Dr Veeran Naicker

This postdoc lecture details the progress, modifications, and problems in Dr Naicker’s research this year. It also signifies the opportunity to express a certain departure and rearticulation of the problematic of the township, while employing that particular rearticulation to draw attention to two interrelated problems in field of colonial studies: a) the loss and recovery of the racialised self in colonial and post-colonial society and b) the constitution of the black male in colonial discourse. Although these problems may appear somewhat unrelated, Dr Naicker endeavoured to indicate, through a necropolitical analysis of the colonial apparatus, the problem of alienation and nationalist liberation in favour of the racialised body. Dr Naicker’s lecture was divided into three sections 1) Colonisation as Ne-cropolitics: The problem of bare life, 2) The Colonial loss and recovery of self and, 3) The Male Black Body and the problem of Racism. This lecture also foregrounds the changes Dr Nacikers thinking on Necropolitics and the black body in the last six months-in order to challenge first order theories of African alienation with a nuanced historicization of the racialised trauma of a particu-lar lived experience (erlebnis) that, according to Sara Ahmed, is subjective product of power knowledge relations, fantasy and discursive representation.

Dr Naicker began by referencing J.M. Coetzee’s 1991 essay, “The Mind of Apartheid,” in which Coetzee criticized prevailing historical approaches to apartheid as limited by structuralist and Marxist paradigms. Coetzee’s analysis emphasized the importance of considering racialization as an autonomous process, leading to questions about the historical function of racism in South African society and elsewhere. To answer these questions, Naicker introduced the concept of “necropolitics” as articulated by Achille Mbembe, drawing on Michel Foucault’s work. Necropolitics involves dividing people into those who must live and those who must die, essentially defining power through control of the biological field. This control relies on racial divisions, a concept Foucault refers to as racism. Racism, in this context, becomes a technology that allows the state to regulate life and death, reinforcing the power of the sovereign. Naicker argued that South African biopower prioritized the lives of settler populations while actively seeking to abandon, destroy, and harm colonized communities. He linked this perspective to Patrick Wolfe’s concept of settler colonialism as a strategy of elimination, where the ultimate goal is to secure territory through various means, including structural genocide.
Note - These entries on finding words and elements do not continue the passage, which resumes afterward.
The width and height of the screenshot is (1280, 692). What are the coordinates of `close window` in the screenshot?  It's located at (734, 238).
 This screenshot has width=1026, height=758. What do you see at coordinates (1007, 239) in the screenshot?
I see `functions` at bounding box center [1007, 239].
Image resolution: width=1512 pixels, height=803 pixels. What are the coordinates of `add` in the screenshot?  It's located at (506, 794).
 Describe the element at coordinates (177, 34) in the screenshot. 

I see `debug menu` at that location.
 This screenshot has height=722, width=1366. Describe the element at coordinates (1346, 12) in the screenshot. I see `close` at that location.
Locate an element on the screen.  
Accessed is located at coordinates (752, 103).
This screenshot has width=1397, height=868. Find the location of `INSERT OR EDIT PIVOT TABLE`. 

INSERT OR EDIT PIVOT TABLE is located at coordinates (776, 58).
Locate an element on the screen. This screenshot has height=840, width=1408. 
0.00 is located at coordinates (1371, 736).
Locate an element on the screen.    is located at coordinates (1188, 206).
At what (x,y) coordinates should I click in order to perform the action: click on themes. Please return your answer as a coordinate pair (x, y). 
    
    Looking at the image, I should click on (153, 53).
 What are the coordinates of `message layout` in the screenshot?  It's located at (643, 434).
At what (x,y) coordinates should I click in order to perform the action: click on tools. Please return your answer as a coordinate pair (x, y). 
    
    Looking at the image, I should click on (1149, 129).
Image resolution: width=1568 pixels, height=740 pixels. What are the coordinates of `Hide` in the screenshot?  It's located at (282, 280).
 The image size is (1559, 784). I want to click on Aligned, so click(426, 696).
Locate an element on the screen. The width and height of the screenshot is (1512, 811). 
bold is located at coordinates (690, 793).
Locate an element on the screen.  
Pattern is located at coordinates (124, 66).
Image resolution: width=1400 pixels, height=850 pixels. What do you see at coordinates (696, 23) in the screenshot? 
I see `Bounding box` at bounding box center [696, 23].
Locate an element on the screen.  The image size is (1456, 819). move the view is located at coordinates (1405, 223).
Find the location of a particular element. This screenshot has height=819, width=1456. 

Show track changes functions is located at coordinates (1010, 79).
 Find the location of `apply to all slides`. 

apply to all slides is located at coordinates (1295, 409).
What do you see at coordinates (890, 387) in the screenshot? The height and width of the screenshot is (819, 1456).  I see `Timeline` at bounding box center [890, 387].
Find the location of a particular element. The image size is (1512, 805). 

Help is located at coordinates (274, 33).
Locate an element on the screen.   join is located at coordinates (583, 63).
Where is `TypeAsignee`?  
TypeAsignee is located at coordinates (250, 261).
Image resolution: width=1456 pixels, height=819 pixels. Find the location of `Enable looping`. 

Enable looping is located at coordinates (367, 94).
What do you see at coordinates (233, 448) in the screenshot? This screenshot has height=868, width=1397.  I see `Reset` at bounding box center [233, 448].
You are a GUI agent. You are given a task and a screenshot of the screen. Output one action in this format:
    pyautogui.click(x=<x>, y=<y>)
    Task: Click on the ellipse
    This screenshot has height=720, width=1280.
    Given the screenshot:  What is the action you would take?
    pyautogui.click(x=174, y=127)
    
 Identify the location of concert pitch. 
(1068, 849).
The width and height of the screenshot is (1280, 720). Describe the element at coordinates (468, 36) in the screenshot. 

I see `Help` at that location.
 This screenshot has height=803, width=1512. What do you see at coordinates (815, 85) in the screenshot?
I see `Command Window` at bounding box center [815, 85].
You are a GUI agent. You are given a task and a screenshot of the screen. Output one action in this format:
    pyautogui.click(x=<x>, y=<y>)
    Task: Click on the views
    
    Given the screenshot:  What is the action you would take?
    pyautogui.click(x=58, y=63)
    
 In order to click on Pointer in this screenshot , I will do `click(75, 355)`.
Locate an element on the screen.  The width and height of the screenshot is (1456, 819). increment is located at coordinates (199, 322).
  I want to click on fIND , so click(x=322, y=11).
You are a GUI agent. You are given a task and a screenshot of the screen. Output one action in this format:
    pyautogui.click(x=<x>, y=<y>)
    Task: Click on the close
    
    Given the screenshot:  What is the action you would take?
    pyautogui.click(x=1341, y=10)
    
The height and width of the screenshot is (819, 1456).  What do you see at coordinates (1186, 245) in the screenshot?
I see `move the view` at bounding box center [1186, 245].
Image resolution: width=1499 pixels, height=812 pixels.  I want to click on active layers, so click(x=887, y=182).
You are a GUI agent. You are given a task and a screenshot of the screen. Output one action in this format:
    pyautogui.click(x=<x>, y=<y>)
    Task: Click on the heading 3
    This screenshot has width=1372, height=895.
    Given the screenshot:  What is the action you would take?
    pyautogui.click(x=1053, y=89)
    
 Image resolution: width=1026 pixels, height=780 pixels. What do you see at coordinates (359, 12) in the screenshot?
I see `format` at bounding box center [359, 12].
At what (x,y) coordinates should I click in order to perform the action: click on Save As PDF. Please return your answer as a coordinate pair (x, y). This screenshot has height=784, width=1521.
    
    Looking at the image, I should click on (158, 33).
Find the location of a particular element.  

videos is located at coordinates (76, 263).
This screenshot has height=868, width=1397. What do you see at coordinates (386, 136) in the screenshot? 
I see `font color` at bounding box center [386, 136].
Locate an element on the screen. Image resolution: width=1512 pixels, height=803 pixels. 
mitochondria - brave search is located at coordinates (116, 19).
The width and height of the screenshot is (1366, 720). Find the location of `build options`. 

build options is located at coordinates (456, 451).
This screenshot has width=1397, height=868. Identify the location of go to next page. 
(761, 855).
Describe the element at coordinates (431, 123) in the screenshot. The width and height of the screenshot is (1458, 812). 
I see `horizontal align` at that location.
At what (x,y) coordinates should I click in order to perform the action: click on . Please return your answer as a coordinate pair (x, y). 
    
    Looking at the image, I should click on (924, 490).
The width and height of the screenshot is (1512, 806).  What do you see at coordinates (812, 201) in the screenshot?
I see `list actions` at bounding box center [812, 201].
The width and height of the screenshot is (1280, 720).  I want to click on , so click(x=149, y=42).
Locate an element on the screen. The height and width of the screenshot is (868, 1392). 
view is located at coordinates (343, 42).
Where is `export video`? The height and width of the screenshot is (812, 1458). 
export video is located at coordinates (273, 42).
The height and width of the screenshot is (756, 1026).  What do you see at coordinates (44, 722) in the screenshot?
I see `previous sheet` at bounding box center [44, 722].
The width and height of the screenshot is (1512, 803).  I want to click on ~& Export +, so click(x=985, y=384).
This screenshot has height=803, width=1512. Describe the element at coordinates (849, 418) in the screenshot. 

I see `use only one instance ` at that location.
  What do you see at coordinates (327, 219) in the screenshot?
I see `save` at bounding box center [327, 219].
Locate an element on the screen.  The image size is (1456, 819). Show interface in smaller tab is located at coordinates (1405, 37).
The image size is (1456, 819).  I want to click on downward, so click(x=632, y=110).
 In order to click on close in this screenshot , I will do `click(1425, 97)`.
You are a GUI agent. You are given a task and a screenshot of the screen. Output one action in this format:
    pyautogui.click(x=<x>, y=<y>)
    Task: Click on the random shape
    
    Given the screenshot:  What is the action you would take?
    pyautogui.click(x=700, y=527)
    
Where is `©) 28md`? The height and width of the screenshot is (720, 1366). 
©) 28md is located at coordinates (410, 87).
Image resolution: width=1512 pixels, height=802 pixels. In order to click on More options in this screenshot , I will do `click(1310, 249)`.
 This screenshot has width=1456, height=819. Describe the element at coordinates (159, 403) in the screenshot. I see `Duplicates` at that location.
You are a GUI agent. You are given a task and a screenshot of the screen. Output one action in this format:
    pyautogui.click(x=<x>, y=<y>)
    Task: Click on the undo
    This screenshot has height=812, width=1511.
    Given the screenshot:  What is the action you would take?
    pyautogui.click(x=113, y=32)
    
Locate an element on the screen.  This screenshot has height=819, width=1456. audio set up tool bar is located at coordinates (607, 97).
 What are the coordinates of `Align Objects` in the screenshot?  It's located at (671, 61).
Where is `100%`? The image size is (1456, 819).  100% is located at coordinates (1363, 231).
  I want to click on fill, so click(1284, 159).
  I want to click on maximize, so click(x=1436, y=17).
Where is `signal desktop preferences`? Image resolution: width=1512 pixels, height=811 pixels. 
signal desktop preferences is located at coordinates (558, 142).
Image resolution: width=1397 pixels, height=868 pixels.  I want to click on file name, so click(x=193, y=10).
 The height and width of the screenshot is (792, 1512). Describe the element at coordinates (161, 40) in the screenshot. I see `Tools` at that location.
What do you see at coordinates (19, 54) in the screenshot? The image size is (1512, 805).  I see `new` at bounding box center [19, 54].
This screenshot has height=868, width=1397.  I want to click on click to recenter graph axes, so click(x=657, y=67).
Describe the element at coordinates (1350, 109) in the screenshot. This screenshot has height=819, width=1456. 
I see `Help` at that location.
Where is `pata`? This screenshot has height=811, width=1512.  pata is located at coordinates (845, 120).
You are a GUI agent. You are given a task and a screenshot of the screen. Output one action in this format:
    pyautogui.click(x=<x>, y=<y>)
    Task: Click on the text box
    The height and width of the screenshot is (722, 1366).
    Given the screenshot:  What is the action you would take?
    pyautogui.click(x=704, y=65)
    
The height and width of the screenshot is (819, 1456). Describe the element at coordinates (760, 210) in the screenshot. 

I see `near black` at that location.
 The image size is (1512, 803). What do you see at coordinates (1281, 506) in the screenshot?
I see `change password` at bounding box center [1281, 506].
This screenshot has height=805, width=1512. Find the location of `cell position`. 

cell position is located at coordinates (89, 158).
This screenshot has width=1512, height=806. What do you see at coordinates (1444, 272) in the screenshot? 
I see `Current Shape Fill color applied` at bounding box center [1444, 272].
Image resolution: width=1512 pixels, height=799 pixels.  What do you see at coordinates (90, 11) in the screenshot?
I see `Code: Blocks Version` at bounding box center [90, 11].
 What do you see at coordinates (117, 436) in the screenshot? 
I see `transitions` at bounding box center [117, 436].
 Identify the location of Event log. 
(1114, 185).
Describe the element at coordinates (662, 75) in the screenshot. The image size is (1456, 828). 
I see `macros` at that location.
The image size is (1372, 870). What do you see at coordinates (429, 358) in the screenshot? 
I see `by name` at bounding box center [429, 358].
This concept of elimination goes beyond mere extermination and includes the absorption of indigenous elements into settler society.

In the South African context, the need for cheap black labour drove the colonial state to find alternative solutions for the indigenous population, leading to the ethnic cleansing of African communities through land legislation. The Natives Land Act of 1913 allocated 87 percent of land to whites and 13 percent to tribal homelands, resembling the American reservation system. The lecture also delved into the migrant labour system, a necropolitical rationality aimed at controlling and transferring labour between rural reserves and urban townships. This system had two major consequences: reducing the colonized to “bare life” and transforming the colony into an exception to traditional juridical norms. Furthermore, Naicker discussed Giorgio Agamben’s concepts of “bare life” and “Homo Sacer,” explaining how they relate to South African colonial history. In Agamben’s framework, “bare life” signifies existence, while “bios” represents collective and qualified political life. The lecture highlighted how colonial law excluded colonized individuals from democratic rights and treated them as objects of sovereign violence. So too it challenged the notion of human rights in a context where individuals could be reduced to mere existence, facing the constant threat of violence and exclusion.

Furthermore, Dr Naicker also addressed the psychological impact of colonialism and apartheid on black individuals, particularly black males. The concept of an “inferiority complex” and the emasculation of black men were explored, shedding light on the trauma and structural violence experienced by colonized populations. Stereotypes were discussed as points of interpellation and subjectification in colonial discourse. They were shown to play a significant role in producing the type of subjectivity that served the racial logic of colonialism. Dr. Naicker emphasized the gendered aspect of the inferiority complex, particularly the emasculation of black males. He highlighted how this aspect has been understudied in the context of Fanonian studies. The lecture concluded by reflecting on the contemporary relevance of these historical issues, especially considering recent protests and social movements like “Rhodes Must Fall.” It raised questions about how liberation from emasculation and structural trauma might look in the present day.